#### [Exercise inputs]

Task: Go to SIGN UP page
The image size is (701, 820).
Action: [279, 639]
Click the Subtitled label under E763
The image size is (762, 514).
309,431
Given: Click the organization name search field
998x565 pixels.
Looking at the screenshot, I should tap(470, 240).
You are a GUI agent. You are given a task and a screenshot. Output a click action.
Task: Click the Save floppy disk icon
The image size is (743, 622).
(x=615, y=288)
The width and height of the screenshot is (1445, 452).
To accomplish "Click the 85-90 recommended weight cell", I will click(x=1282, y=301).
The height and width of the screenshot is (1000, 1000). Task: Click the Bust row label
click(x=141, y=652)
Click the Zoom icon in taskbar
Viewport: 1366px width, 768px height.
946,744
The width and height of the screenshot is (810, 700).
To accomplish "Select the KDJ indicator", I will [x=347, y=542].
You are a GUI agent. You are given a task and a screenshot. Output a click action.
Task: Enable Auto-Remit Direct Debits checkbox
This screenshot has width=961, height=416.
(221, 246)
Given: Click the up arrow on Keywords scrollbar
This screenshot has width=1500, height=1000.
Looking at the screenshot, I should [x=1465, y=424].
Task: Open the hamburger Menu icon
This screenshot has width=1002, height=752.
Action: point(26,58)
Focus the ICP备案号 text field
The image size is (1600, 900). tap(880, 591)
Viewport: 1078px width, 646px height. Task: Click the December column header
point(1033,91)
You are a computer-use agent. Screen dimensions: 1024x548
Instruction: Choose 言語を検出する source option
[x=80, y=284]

#### [What is expected]
Give the listing above again, word for word.

#### [Solution to the exercise]
Task: Go to SIGN UP page
The image size is (701, 820).
Action: [279, 639]
Click the Subtitled label under E763
The image size is (762, 514).
309,431
Given: Click the organization name search field
998x565 pixels.
Looking at the screenshot, I should tap(470, 240).
You are a GUI agent. You are given a task and a screenshot. Output a click action.
Task: Click the Save floppy disk icon
The image size is (743, 622).
(x=615, y=288)
The width and height of the screenshot is (1445, 452).
To accomplish "Click the 85-90 recommended weight cell", I will click(x=1282, y=301).
The height and width of the screenshot is (1000, 1000). Task: Click the Bust row label
click(x=141, y=652)
Click the Zoom icon in taskbar
Viewport: 1366px width, 768px height.
946,744
The width and height of the screenshot is (810, 700).
To accomplish "Select the KDJ indicator", I will [x=347, y=542].
You are a GUI agent. You are given a task and a screenshot. Output a click action.
Task: Enable Auto-Remit Direct Debits checkbox
This screenshot has width=961, height=416.
(221, 246)
Given: Click the up arrow on Keywords scrollbar
This screenshot has width=1500, height=1000.
Looking at the screenshot, I should [x=1465, y=424].
Task: Open the hamburger Menu icon
This screenshot has width=1002, height=752.
Action: point(26,58)
Focus the ICP备案号 text field
The image size is (1600, 900). tap(880, 591)
Viewport: 1078px width, 646px height. Task: Click the December column header
point(1033,91)
You are a computer-use agent. Screen dimensions: 1024x548
Instruction: Choose 言語を検出する source option
[x=80, y=284]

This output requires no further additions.